If your models are of a fundamentally different shape – surely your neural methods will be, but I’m not sure about the maxent/SVM ones you have just trained – then this route will not be a useful one. For instance, if you want to use ACE to test the effects of your neural supertagging method on parsing speed (and I would hope accuracy), you will need to dive in a bit deeper. The function you would most likely want to replace is called ubertag_lattice(). It is called when the --ubertag option is active, and its job is to perform the forward-backward algorithm for trigram HMMs using the parameters loaded from the model files, which results in a probability score for each token candidate. In Dridan’s model, the candidates consist of a lexeme plus the chain of lexical rules it undergoes. When ubertag_lattice() returns, candidates whose probability is below a certain threshold have been removed from the lattice / chart. I imagine in the long run your methods for computing those scores will be completely different, but the goal is similar.

1 Like

Thank you so much for your response, Woodley!

I will start working on setting up a compiler and a debugger. It should be possible to do on both OSX and Linux, right?

OK… I am a bit confused right now because from Dridan’s thesis, I was under the impression she used off-the-shelf taggers which included the HMM sequence labeling step. But from what you are saying, the sequence labeling step is performed directly in ACE?

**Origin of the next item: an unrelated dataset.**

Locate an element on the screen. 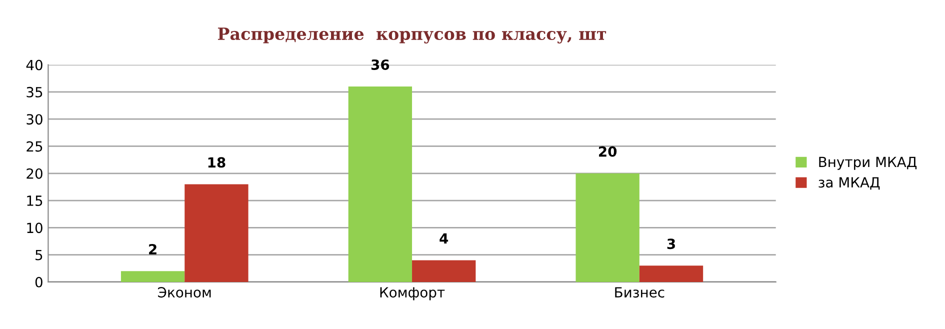 This screenshot has height=329, width=945. legend-label: за МКАД is located at coordinates (849, 184).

(The models which I currently have actually don’t involve HMM for the moment. They are the models which python scikit-learn maxent libraries produce, and they consist just of the coefficients trained for features which include the word context and the previous two tags (as in this paper, for example, which is the paper that I tracked down after I looked at several Clark and Curran papers, which are the papers related to the C&C tagger that Bec used). The decoders I’ve looked at so far to evaluate the taggers intrinsic accuracy are just the decoders included in scikit-learn.)

Either Linux or OSX can be made to work. Getting the correct tool chain and boost regex library is significantly easier under Linux in my experience.

Dridan’s actual work was in the PET universe. What you see in ACE is my replication of her runtime setup. I don’t recall off hand whether she used something premade for deciding in PET or rolled her own.

One option that would perhaps be appealing at least for your experimental setup (possibly less so for a production environment) would be to decouple things so that your decoder can run as a separate program at your leisure and have the pruning function in ACE just read the scores from a file. That would make it easy to cross-tie it with whatever slew of ML toolkit decoders you want to use, at the expense of having to do several steps at parse time, e.g.: (1) run ACE once to get the candidate lexical token lattice and save that out to a file via one replacement of the ubertag_lattice() function, then (2) run your decoder on that lattice file and save results, then (3) run ACE again, this time with an ubertag_lattice() replacement that reads those scores and actually prunes based on them.